Pakistan's ISI systematically eavesdropped on the telephone communication and hacked into the e-mails of the German police mission in Afghanistan and passed on the highly confidential and militarily sensitive information to the Taliban, a media report said on Sunday.
The Pakistani intelligence service had advance information about German President Christian Wulff's visit to Afghanistan two weeks ago and conveyed it to the Taliban, even though the visit was kept a top secret by the authorities until he landed in Kabul, Bild newspaper reported.
Shortly before Wulff's visit, Germany's intelligence service BND had warned the Interior Ministry in Berlin that the ISI had penetrated the communication network of the German security forces in Afghanistan.
The BND has established that the ISI gained access to highly confidential information through a security gap in the communication systems of the German Police Project Team (GPPT), which has been training the Afghan police force since 2002 as part of Germany's involvement in the International Security Assistance Force (ISAF).
A spokesman for the German Interior Ministry confirmed that it had received a warning from the BND on October 11, shortly before Wulff's visit, that a Pakistani intelligence service may be in possession of extracts from the e-mail communication between the German police force in Afghanistan and the Interior Ministry in Berlin, Bild said.
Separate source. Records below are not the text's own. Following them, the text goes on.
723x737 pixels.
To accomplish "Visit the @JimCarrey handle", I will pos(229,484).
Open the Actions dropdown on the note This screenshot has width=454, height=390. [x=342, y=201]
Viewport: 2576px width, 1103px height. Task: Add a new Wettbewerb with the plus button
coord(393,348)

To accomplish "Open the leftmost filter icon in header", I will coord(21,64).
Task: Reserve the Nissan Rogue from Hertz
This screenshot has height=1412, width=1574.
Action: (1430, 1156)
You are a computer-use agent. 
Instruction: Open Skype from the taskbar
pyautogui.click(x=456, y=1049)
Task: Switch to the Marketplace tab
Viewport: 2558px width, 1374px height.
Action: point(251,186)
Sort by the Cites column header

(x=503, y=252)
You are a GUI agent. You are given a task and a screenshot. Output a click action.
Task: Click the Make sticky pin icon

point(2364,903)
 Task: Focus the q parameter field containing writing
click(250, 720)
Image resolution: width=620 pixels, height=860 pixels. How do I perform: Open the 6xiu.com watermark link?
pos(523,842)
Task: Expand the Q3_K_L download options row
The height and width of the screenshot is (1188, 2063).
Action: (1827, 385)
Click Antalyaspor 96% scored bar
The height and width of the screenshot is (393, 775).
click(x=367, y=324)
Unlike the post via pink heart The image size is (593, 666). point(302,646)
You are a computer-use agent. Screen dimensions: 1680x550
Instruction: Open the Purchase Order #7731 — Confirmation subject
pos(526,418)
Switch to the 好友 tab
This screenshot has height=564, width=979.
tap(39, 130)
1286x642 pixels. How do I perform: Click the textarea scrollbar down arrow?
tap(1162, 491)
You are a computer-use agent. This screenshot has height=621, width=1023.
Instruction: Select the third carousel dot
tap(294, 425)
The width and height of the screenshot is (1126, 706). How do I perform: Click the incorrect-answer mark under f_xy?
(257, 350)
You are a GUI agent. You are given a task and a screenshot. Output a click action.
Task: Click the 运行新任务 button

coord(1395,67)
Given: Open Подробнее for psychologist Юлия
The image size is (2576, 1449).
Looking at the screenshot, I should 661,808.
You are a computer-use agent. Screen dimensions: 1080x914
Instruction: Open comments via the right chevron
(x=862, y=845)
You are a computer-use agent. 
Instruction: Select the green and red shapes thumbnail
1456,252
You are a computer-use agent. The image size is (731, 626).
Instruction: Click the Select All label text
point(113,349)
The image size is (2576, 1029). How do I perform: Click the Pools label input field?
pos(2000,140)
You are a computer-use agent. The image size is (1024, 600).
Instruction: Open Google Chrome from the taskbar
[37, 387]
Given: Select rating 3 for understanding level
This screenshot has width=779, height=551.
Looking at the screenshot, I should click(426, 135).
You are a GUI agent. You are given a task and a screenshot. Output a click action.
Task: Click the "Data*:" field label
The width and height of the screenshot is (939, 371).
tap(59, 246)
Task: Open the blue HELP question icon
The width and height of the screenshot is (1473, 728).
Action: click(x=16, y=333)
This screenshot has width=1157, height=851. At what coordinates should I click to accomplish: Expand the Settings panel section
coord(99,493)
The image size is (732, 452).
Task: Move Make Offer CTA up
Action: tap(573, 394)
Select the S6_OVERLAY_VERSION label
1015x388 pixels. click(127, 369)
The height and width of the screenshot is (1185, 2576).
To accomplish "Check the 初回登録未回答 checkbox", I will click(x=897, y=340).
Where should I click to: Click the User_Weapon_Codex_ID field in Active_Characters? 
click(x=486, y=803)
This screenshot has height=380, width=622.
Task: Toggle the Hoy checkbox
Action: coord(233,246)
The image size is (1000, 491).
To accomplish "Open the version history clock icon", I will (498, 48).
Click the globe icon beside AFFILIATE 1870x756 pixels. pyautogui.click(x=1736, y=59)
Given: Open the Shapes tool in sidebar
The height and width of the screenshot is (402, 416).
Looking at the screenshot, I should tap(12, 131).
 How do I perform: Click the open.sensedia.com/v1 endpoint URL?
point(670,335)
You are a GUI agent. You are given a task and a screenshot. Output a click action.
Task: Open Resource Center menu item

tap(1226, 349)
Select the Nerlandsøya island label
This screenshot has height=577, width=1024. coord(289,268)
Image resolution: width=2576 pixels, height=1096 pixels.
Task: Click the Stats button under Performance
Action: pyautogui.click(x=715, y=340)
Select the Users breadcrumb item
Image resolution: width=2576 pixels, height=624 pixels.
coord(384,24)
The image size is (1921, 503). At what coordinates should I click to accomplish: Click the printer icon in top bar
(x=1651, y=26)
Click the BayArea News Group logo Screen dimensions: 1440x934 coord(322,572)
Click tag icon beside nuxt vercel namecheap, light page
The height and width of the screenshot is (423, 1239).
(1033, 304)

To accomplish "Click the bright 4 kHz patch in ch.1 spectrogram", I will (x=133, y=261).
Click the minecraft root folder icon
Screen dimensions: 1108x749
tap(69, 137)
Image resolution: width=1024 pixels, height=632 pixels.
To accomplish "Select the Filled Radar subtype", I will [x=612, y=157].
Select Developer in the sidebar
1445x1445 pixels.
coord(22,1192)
The information received by the BND on the ISI's espionage activities were "astonishingly concrete," it said.
The Pakistani intelligence service had access to detailed information about around 180 German police personnel stationed in Kabul, Mazar-e-Sharif, Kundus and Feyzabad, the paper said.
It listened to their private telephone conversation between Afghanistan and Germany, kept a watch on their reports to the Interior Ministry and their military operations and obtained a complete list of the German police contingent, it said.
These revelations support the view that the ISI "until today passes on militarily sensitive information to the Taliban," Bild said quoting a security expert in Berlin.
The newspaper said the German police force may be partly responsible for Pakistan's espionage activities because they communicated in the past on unprotected lines to reduce costs and thereby "opened the doors" to the ISI.
Shortly after the warning by the BND, all four GPPT locations received brand new computers with the most modern software for encrypted communication, it said.
President Wulff was not aware of Pakistan's spying on the German police mission when he visited their training centre in Mazar-e-Sharif. The German Interior Ministry decided not to inform him about the breach of security, Bild said.
Pakistan's penetration into the communication network of the German police contingent was detected by accident. Computer experts tracked down the ISI's footprint when they examined several computers which became extremely slow.
To what extent the ISI collected data about the German police force in Afghanistan and passed them over to the Taliban will be of interest also for Germany's NATO partners operating in the International Security Assistance Force (ISAF), Bild said.The German police communicates not only with the German soldiers in the ISAF, but maintains close contacts with the military leadership of the United States and the NATO in Afghanistan through two liaison offices.